Unfortunately, no. It is even worse than you think. In Writer, odd pages are hard-wired to right-hand page and even pages to left-hand side. This is particularly troublesome for RTL languages like Hebrew and Arabic.
One could imagine to “declare” the document single-sided (where page parity does not matter at all) but this is impossible presently.
Yes and no.
There is no built-in function for it. A possible workaround in simplest cases, i.e. some unnumbered front material followed by a single sequence of numbered pages, is to put a reference after the last word and to cross-reference its page number. If you have front+main discourse+annexes with a different numbering, you separate the size of the main topic and the size of the annexes using the same technique twice.
Issues with your template
Cover page
Your cover layout is bound to fail if you modify the page style in the slightest way, e.g. margins or font face.
You vertically spaced your data with empty paragraphs. And you are not consistent: top spacing is Default Paragraph Style, then they are TITRE DU DOCUMENT.
To illustrate this: Garamond font is not installed on my Fedora Linux computer; it is replaced by some serif one. But metrics is not the same and the two lines which are supposed to be at bottom of page one are now at top of page 2.
Vertical spacing is part of the semantic significance of a paragraph style. You should then have your TITRE DU DOCUMENT or built-in Title for middle information and some other “Academic Context” for the bottom lines. You tune spacing through Indents & Spacing
Above and Below parameters.
You should never use Default Paragraph Style for any text in your document. Due to the hierarchical organisation of styles, all styles inherit from it. It is very handy to set default custom parameters (such as font face and language) to be shared by all others. Modifying these settings are instantly forwarded to the others (unless they are overridden).
Fortunately, you are not aware of this tree-like structure and inheritance rule and you created your custom styles independent from Default Character style (DFS). Otherwise, the tab stop you added to DFS would have been present everywhere.
Chapters
Instead of using the built-in Heading n collection, you recreated one as TITRE DE CHAPITRE, SECTION/1, SECTION/2, SECTION/3. They are all independent except SECTION/3 which inherit from SECTION/2. This is inconsistent and will cause you problems when you tune your layout.
You added some dummy manual list numbering to your styles. This creates a conflict with Tools
>Heading Numbering
which can now no longer be used. Don’t do this. In addition, you don’t benefit from automatic numbering. "Chapitre " and " : " (non-breaking space-colon-ordinary space) can be inserted automatically as “separators” around the number.
You have a negative first line indents on your outline levels 2, 3 and 4. They send start of text in the margin. Though you can technically do it, margins are theoretically no-print areas (at least where the main discourse is concerned - you can send notes or graphics into the margins though, provided it remains an exception).
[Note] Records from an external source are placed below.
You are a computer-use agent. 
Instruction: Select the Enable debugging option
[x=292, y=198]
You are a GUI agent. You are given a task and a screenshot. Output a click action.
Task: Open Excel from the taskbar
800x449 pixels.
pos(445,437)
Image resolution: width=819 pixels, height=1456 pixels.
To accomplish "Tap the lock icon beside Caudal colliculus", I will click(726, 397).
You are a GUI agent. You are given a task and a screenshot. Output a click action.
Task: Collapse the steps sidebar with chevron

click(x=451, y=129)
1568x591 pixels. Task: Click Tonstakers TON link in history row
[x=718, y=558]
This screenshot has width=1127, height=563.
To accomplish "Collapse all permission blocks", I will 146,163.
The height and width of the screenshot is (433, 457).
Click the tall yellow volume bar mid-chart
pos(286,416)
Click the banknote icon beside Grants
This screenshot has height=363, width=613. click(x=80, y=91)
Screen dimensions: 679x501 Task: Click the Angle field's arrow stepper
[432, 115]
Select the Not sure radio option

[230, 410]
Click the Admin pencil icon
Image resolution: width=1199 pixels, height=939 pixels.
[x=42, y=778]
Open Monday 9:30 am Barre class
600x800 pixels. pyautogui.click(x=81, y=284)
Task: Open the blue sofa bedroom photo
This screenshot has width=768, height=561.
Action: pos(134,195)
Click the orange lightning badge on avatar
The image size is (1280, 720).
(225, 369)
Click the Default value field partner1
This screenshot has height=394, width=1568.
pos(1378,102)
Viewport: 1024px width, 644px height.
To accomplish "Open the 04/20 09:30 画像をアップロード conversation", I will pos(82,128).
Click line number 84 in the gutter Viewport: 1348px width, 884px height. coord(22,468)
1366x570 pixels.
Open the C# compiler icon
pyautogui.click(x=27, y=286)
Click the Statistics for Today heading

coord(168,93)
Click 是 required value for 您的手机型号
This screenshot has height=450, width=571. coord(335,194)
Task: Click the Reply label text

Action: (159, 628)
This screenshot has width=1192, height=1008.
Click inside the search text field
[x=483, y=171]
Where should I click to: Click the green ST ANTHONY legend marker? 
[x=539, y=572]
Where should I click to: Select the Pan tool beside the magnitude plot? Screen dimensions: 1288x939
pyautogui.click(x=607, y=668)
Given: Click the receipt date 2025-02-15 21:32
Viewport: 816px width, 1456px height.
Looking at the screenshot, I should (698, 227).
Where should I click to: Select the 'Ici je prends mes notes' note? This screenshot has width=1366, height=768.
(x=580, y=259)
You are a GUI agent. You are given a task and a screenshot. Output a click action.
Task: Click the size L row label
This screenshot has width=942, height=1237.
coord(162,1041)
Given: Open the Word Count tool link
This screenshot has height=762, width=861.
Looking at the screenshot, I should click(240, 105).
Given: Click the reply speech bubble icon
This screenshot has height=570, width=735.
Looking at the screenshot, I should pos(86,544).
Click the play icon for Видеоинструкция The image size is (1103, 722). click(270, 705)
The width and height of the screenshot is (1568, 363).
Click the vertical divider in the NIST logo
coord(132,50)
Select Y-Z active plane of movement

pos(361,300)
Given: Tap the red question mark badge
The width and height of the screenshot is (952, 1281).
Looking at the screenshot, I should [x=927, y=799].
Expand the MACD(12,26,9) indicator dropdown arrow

Global relationship between styles
You should try to use built-in styles. They provide a good example of a consistent organisation where styles are logically dependent from some “master” (e.g. all Heading n inherit from Heading; or all "usefulé styles for the main topic inherit from Body Text). This careful hierarchy allows to control formatting from a very small number of “key” styles and avoids pitfalls.
For example, all your heading styles are forced to Garamond but you left CORPS DE TEXTE in Times New Roman. And your DFS is Liberation Serif here. If you kept the factory hierarchy, you only had to configure DFS and Heading for Garamond and all your document would be switched to Garamond without the need to track usage in every style.
Similarly, your recreated page styles but they were not fully configured. Overflow of your PREMIERE PAGE switches to Default Page Style and not to your PAGE PAR DEFAUT.
Reuse of the "template"
A Writer template is a document with .ott extension. It is created with File
>Templates
>Save as Template
and can be edited with File
>Templates
>Edit Template
.
There are many good reasons to use an .ott, among which the main ones:
- there is no risk to overwrite the template when saving because Writer changes the extension to .odt as soon as you create a new document
- when you change your styles in the template, your documents are automatically updated next time you open them
And an advanced one: provided you wrote your text exclusively with styles without any trace of direct formatting, you can dramatically change the layout of the document by assigning another template to it, without caring to change or check anything in text.
This magic is possible is you educate your mind to think about styles as a semantic meta markup where styles (paragraph, character, page and even list) denotes the value or significance of the styled object, not its visual appearance. Appearance is an independent aspect handled in style configuration. You then realise that the most important job for the author is to assign styles. Formatting can be deferred to later time.